#### [Tekstfragment]
/---

Met het ontwerpbesluit is alle normstelling voor luchtkwaliteit en aanverwante regelgeving in één regeling ondergebracht.
De Raad van State onderschrijft de strekking van het ontwerpbesluit, maar maakt daarbij de volgende opmerkingen.

1. Europeesrechtelijke aspecten

a. Volgens de nota van toelichting staat het de overheden, zolang wordt voldaan aan de grenswaarden, vrij om te bepalen hoe ver zij willen gaan met het bewerkstelligen van een goede luchtkwaliteit.
De voorgestelde regeling heeft mede betrekking op installaties in de zin van de richtlijn 96/61/EG van de Raad van de Europese Unie van 24 september 1996 inzake geïntegreerde preventie en bestrijding van verontreiniging (PbEG L 257), (hierna: IPPC-richtlijn).
De Raad wijst erop dat de gekozen opzet voor de aanpak van de problematiek met betrekking tot de luchtkwaliteit en het besluit ook aan de IPPC-richtlijn zullen moeten worden getoetst. De implementatie van de minimumgrenswaarden laat onverlet dat een beoordeling als bedoeld in artikel 9 van de IPPC-richtlijn in beginsel zal moeten plaatsvinden bij vergunningverlening.
In de nota van toelichting dient aan een en ander nader aandacht besteed te worden.

b. Tot 1 januari 2005 blijven de grenswaarden en richtwaarden van richtlijn 80/779/EEG gelden (artikel 9, eerste lid, van de dochterrichtlijn). De waarde voor de uurgemiddelde concentratie van zwevende deeltjes in het ontwerpbesluit is overeenkomstig de oude richtlijn en geldt tot 1 januari 2005. Voor de jaargemiddelde concentratie wordt echter een norm gehanteerd van 125 microgram per kubieke meter (artikel 13, onderdeel a), terwijl de oude richtlijn een norm stelt van 80 microgram per kubieke meter. Deze grenswaarde ligt hoger dan die van de oude (80) en is daarmee in strijd met de richtlijn. Dit gebrek kan niet ongedaan worden gemaakt door een verwijzing naar de evaluatie en eventuele aanpassing van de normstelling ten aanzien van zwevende deeltjes, aangezien die aanpassing uitsluitend kan betreffen de aanscherpingen die ingevolge de dochterrichtlijn vanaf 2005, respectievelijk 2010 zullen gaan gelden, maar niet de normen zoals ze vóór de inwerkingtreding van de dochterrichtlijn reeds golden op grond van richtlijn 80/779/EEG.
De Raad adviseert daarom om de in artikel 13, onderdeel a, voorgeschreven jaargemiddelde concentratie zodanig aan te passen dat ten minste wordt voldaan aan de norm van richtlijn 80/779/EEG.

2. Technische opmerking
Het Besluit luchtkwaliteit benzeen wordt met het voorgestelde Besluit luchtkwaliteit ingetrokken. Anders dan het Besluit luchtkwaliteit benzeen bevat het ontwerpbesluit geen afzonderlijke regeling voor tankstations. In de toelichting op het ontwerpbesluit wordt aan dit aspect voorbijgegaan. De Raad adviseert de toelichting op dit punt aan te vullen en indien nodig alsnog een dergelijke regeling op te nemen.

\---

#### [Wat wordt gevraagd]
Kun je uit het advies over het ontwerpbesluit luchtkwaliteit hierboven alles van "a. Volgens de" tot en met "een goede luchtkwaliteit." woord voor woord herhalen?

#### [Brongegevens]
/---

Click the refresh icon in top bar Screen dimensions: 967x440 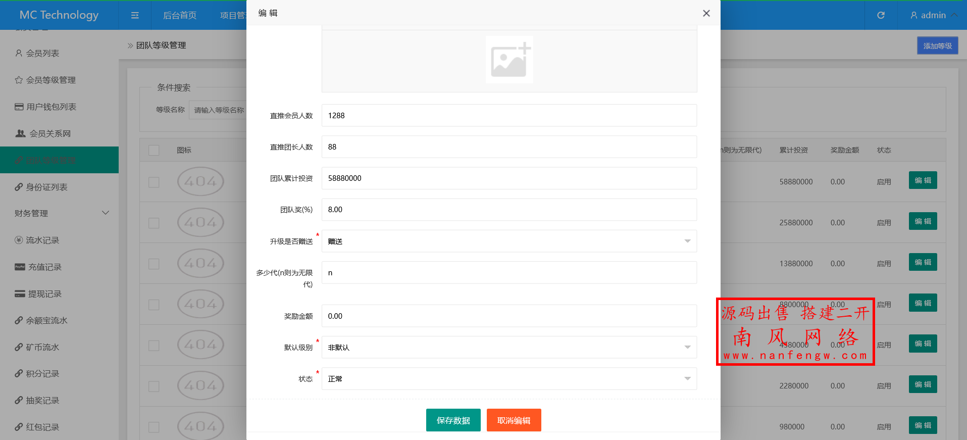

\---

#### [Uitgewerkte oplossing]
a. Volgens de nota van toelichting staat het de overheden, zolang wordt voldaan aan de grenswaarden, vrij om te bepalen hoe ver zij willen gaan met het bewerkstelligen van een goede luchtkwaliteit.